0

I have successfully converted PDF to text using iTextSharp using the following code:

 var reader = new PdfReader(filePath);    
    for (int page = 1; page <= reader.NumberOfPages; page++)
               {
     ITextExtractionStrategy its = new 
    iTextSharp.text.pdf.parser.LocationTextExtractionStrategy();

                        String s = PdfTextExtractor.GetTextFromPage(reader, page, its);

                        s =Encoding.UTF8.GetString(Encoding.Convert(Encoding.Default, Encoding.UTF8, Encoding.Default.GetBytes(s)));
    strText = strText + s + Environment.NewLine;
    pdfTextBox.Text = strText;
     }
    reader.Close();

However, certain PDFs, which show text when viewing as PDF, show up as empty(no characters).
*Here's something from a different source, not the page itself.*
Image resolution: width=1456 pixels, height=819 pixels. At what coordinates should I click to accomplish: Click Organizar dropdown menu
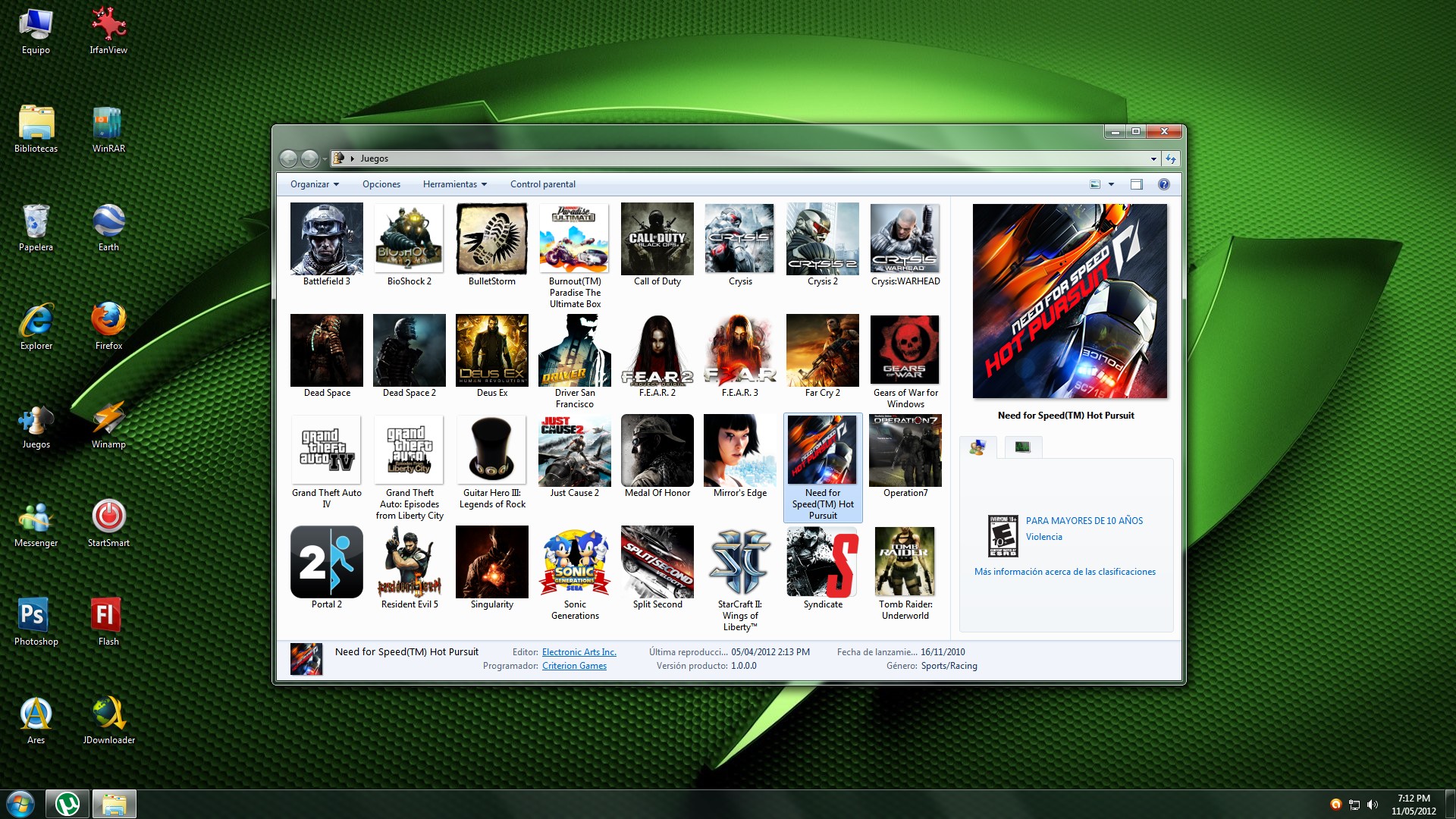[313, 184]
Does anyone have any ideas why?

All help would be appreciated

Thanks in advance

  • 1
    A sample of such a PDF might help determine the problem. – Jongware Feb 16 '14 at 00:06
  • 1
    *Encoding.UTF8.GetString(Encoding.Convert(Encoding.Default, Encoding.UTF8, Encoding.Default.GetBytes* - what is your intention in using this? – mkl Feb 16 '14 at 00:28
  • @mkl's question is really important if you are going to process anything above ASCII 127. Please see the answer here for fixing that. http://stackoverflow.com/a/10191879/231316 – Chris Haas Feb 17 '14 at 16:15

0 Answers0